春火鉢とは、春になっても置いてある火鉢のこと。暖かい春の日が続いたかと思ったら突然1日だけ寒い日がやってくる。だから寒い日もあるかもしれないというので火鉢をだしたままにしていた。そんな春火鉢の日に撮影した。しかし桜が咲き始めていた。
今日は歩くビジターの後ろ姿を借りて街の空気を描こうと努めた。従って動きがないカットは、ものすごく短く編集してみた。一寸テンポが速かった。
いつも同じ散歩コース。というのも京都の中で祇園界隈が古都の空気を唯一残しているからだ。実をいうと京都の古都が面的に残されているエリアは、伝統的建造物群保存地区ぐらいしかない。それは祇園、小さいけれど上賀茂と嵯峨野だけである。あとはお寺さんを別にすれば、街の中に一寸だけ残された民家といった具合いに点在しているだけ。これらをのぞけば古都の空気は消えてしまった。
それでも街が小さいから、ほぼ毎日古都の空気を吸いに散歩している。映像の練習を兼ねて・・・。そうすると古い建築群が季節によって、また光によって少しずつ違って見える事もある。そんな違いが撮影出来れば面白いけど・・・。
もう一つ散歩コースが決まっている理由がある。家で仕事をしていて珈琲の飲み過ぎで出歩くから当然トイレにゆきたくなり、それが調度よく祇園界隈の散歩コースに点在している。それと街への眺望が樹木の間から見え隠れするあまり人の来ない喫煙所があることもあげておきたい。椅子に座り街を眺めつつスマホでチャットをしているのが日課である。

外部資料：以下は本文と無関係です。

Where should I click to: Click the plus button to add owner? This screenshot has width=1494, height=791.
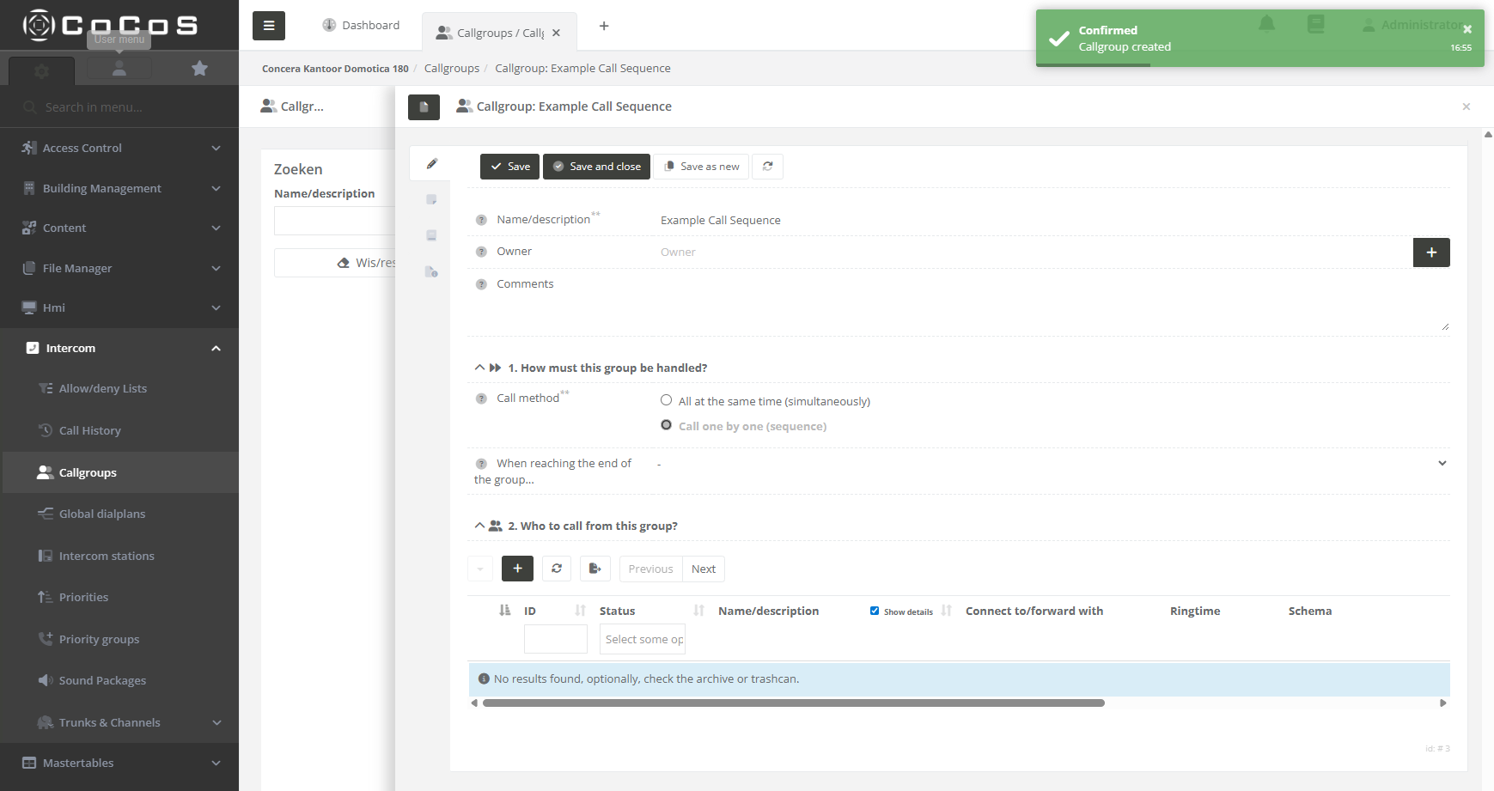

ここは高台寺の敷地内にある。
心地よいというのは、さっきまで学術論文の校正をしてPDFファィルで送り安堵していたからだ。完全原稿ですといって提出したまではよかったが、再度見直すと13カ所も訂正すべきところがあって愕然としていた。丁寧な大学教員の取り計らいで校正時間を設けてくれて救われた。
この日東京では、10輪程の桜の花を確認して2週間早い桜の開花宣言がなされたが京都ではすでに樹木毎咲いていた。
そしてアメリカ・シリコンバレーの銀行が破産したために、上昇を続けていた銀行株が値下がりしたことをメディアが報じていた。だから桜の木の下には死体が埋まっているとする梶井基次郎の小説を思いだしていた。